En dernière année du cursus Steiner Waldorf, le degré de maturité atteint par les élèves permet une introduction aux grandes révolutions scientifiques du XXe siècle, comme la relativité et la mécanique quantique : l’aventure scientifique est loin d’être terminée, et nombre de surprises nous attendent encore certainement dans l’avenir. La créativité est au coeur de la pédagogie Steiner Waldorf, elle sera une compétence décisive dans les révolutions scientifiques à venir.

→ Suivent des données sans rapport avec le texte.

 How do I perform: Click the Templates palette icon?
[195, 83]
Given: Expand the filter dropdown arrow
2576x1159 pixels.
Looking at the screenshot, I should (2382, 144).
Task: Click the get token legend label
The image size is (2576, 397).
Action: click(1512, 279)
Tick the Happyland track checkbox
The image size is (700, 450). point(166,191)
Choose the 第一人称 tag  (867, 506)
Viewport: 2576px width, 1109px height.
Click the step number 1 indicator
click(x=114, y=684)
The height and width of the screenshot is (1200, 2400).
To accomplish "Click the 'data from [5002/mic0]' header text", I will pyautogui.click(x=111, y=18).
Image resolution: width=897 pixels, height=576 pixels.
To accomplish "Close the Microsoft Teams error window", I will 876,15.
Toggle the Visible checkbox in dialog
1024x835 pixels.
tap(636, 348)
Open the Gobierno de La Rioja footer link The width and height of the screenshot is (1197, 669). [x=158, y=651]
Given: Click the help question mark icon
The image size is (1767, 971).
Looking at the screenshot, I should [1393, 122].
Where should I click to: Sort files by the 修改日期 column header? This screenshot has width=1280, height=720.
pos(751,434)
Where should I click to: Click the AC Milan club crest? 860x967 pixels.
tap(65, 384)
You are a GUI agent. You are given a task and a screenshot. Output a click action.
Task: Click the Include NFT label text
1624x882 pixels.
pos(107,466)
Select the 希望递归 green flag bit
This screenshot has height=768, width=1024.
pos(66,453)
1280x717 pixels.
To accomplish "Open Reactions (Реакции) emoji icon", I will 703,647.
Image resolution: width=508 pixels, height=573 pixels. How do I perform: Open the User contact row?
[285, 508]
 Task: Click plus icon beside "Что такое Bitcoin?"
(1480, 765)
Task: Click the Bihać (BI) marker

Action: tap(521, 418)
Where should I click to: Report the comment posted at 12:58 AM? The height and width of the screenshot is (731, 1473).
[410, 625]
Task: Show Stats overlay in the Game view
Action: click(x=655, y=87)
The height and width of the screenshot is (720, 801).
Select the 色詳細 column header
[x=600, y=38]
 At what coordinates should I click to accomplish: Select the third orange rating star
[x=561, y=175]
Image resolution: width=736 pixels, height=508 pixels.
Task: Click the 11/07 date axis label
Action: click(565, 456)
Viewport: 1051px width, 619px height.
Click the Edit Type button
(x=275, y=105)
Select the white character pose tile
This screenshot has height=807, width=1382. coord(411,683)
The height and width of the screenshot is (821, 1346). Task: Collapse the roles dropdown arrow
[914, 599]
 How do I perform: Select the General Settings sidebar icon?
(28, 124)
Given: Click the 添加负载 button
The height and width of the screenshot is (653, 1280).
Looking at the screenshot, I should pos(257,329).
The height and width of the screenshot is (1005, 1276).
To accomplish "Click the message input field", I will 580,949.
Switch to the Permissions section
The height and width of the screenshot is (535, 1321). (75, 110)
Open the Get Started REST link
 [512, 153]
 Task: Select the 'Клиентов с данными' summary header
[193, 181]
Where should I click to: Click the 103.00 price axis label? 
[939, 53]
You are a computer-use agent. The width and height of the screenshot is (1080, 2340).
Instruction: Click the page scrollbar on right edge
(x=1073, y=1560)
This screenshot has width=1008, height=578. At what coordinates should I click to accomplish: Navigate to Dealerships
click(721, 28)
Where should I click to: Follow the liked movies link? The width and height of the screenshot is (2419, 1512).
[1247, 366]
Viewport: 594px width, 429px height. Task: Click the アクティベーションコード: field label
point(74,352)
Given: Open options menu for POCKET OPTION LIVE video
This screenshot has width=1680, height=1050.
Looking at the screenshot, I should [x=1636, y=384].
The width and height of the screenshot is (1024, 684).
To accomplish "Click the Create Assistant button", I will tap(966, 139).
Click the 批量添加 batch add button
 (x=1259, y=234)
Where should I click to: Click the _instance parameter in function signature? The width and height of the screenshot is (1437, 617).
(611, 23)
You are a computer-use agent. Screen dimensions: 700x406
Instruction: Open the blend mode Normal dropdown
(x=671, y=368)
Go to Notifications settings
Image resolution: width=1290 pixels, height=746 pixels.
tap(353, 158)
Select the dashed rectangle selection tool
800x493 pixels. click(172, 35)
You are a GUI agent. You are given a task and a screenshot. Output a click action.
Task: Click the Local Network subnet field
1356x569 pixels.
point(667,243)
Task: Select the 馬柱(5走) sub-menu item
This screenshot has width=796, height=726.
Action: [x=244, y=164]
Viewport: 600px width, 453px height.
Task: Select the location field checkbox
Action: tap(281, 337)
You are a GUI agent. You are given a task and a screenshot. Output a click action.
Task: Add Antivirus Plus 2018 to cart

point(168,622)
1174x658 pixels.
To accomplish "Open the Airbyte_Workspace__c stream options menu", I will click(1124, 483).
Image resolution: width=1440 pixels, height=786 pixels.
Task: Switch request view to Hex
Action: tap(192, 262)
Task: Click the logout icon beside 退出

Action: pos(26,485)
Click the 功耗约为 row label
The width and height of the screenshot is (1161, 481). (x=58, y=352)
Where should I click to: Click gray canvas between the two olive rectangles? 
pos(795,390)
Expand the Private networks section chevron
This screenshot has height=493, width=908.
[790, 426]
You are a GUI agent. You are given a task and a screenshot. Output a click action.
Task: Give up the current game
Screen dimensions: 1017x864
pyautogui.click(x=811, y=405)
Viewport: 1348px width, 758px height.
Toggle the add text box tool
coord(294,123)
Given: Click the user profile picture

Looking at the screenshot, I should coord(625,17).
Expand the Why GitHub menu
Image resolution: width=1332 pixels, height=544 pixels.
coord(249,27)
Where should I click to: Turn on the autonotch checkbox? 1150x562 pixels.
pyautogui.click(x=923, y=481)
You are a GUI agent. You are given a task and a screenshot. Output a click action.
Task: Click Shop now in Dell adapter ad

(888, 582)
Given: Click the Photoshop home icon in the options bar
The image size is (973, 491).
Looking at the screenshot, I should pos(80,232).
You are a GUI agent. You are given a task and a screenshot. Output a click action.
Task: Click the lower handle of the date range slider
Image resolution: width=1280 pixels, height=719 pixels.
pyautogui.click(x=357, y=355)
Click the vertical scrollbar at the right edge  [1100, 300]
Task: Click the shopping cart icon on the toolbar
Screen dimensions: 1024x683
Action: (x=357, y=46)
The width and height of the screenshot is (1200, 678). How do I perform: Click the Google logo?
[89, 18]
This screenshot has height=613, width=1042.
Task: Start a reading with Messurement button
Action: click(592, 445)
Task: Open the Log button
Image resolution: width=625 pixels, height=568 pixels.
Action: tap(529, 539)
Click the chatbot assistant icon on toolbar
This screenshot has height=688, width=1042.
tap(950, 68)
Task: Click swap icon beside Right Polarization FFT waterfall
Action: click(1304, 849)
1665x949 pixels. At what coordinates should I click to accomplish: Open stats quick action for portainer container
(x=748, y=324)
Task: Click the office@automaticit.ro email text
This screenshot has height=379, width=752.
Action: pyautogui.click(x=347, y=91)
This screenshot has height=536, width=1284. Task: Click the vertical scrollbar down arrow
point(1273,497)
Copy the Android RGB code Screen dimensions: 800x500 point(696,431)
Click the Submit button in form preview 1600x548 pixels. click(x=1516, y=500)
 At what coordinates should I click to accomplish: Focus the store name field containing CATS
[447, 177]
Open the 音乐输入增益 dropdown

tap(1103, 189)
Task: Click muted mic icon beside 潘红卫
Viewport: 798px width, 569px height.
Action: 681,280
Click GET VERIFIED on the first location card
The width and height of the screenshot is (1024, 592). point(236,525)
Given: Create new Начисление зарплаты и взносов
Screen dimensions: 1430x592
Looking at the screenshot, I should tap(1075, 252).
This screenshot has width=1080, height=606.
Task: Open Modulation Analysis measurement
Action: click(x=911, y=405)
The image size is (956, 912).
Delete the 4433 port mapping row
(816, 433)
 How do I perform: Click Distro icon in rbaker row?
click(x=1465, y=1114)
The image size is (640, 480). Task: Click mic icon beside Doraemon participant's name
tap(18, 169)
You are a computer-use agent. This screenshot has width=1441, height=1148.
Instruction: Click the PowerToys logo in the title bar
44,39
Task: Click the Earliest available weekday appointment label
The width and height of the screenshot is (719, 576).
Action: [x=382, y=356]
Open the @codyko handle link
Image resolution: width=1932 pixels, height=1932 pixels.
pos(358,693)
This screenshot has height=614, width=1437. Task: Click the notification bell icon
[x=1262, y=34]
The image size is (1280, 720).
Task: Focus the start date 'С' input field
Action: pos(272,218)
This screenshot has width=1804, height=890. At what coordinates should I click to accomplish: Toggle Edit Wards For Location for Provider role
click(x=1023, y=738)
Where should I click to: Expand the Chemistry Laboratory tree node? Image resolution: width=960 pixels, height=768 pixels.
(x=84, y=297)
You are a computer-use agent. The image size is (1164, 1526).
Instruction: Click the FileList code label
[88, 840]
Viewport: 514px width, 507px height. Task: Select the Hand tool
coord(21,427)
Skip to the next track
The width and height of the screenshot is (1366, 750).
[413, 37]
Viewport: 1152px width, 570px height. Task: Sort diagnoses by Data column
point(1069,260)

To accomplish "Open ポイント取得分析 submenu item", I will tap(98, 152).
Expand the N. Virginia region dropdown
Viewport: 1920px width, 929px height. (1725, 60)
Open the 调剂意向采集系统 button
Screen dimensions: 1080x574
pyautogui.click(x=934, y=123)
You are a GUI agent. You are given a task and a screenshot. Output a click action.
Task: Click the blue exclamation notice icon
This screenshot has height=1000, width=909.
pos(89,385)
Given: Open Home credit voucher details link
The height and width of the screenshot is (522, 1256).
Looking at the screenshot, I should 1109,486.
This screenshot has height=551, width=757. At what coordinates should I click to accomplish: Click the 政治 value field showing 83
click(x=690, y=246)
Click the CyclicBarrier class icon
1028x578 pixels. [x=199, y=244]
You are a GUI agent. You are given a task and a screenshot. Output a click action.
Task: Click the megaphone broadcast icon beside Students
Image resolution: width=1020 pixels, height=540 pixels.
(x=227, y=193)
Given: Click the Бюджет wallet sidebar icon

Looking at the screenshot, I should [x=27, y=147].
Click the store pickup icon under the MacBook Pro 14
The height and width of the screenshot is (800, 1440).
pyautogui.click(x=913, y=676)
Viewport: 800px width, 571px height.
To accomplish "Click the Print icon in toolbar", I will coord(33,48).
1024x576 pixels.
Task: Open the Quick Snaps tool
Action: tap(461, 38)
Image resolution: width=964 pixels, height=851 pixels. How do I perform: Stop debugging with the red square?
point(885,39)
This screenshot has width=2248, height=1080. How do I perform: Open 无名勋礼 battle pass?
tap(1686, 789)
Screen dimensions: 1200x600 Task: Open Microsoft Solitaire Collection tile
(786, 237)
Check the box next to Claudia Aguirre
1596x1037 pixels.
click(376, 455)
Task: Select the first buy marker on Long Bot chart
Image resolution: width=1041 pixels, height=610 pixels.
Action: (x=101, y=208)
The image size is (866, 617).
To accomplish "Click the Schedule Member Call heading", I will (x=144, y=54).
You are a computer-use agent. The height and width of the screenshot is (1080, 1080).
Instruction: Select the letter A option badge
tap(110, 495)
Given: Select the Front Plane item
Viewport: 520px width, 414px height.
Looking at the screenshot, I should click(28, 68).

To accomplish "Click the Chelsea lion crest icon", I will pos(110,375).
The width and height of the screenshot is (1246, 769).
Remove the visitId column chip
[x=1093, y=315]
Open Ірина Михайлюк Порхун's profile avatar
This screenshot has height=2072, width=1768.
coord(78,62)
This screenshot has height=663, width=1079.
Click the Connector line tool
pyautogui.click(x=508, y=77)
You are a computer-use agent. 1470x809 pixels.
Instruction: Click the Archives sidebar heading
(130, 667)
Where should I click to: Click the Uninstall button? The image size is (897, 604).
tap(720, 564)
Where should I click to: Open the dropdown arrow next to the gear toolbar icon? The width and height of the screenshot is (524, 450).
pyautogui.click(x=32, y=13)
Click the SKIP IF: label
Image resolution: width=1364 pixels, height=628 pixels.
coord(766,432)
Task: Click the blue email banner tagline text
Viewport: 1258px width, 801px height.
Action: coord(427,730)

“Contrairement à ce que j’avais pu croire, la démarche scientifique ne consistait pas simplement à observer, accumuler des données expérimentales et en tirer une théorie. Elle commençait par l’invention d’un monde possible, ou d’un fragment de monde possible, pour le confronter, par l’expérimentation, au monde extérieur. Et c’est ce dialogue sans fin entre l’imagination et l’expérience qui permettait de se former une représentation toujours plus fine de ce qu’on appelle la réalité.” — François Jacob, prix Nobel de Médecine 6
“on peut conclure que l’école ordinaire peut apprendre de l’école Waldorf, en particulier en ce qui concerne la relation entre la science et ses applications.” — Étude PISA
Parce que la pédagogie Steiner Waldorf offre une large place à l’enseignement des disciplines artistiques tout au long du parcours scolaire, certains pourraient peut-être hâtivement présumer que cela se fait au détriment de l’enseignement des sciences, ou encore que ce type de pédagogie prédestine les enfants à devenir des artistes. L’étude PISA 2006 dissipe cette erreur — “À côté de la profession d’enseignant, les métiers scientifiques représentent le groupe de professions le plus important chez les anciens élèves” — avant de conclure : “En raison de la compétence relativement élevée des élèves Waldorf en sciences de la nature, combinée à des caractéristiques motivationnelles extrêmement élevées et à une grande confiance des élèves dans leurs capacités dans ces matières, ainsi qu’aux différents principes didactiques, on peut conclure que l’école ordinaire peut apprendre de l’école Waldorf, en particulier en ce qui concerne la relation entre la science et ses applications.”
Clément Defèche, professeur de sciences à l’école Mathias Grünewald
Notes
- Le Programme International pour le Suivi des Acquis des élèves est la plus grande étude internationale auprès d’élèves dans le domaine de l’éducation. Pilotée par l’OCDE, PISA mesure l’efficacité des systèmes éducatifs. L’objectif est de comparer les performances des élèves issus de différents environnements d’apprentissage pour comprendre ce qui les prépare le mieux à leur vie d’adulte. plus d’infos
- Autobiographie et derniers écrits — Max Planck, Essai (poche)
- Cette édition de l’étude PISA a comparé l’enseignement des sciences entre les écoles publiques autrichiennes et les écoles Steiner Waldorf, premier courant de pédagogie alternative de l’Autriche. Plus d’informations sur l’étude PISA ici
- Organisation de coopération et de développement économiques, à laquelle participe notamment les États-Unis, le Royaume-Unis, la France, l’Allemagne et le Canada
- Jean Piaget a remarqué dans ses travaux que “la causalité scientifique n’était pas innée”, et que c’est après 11 ans qu’elle était tout à fait disponible chez l’enfant.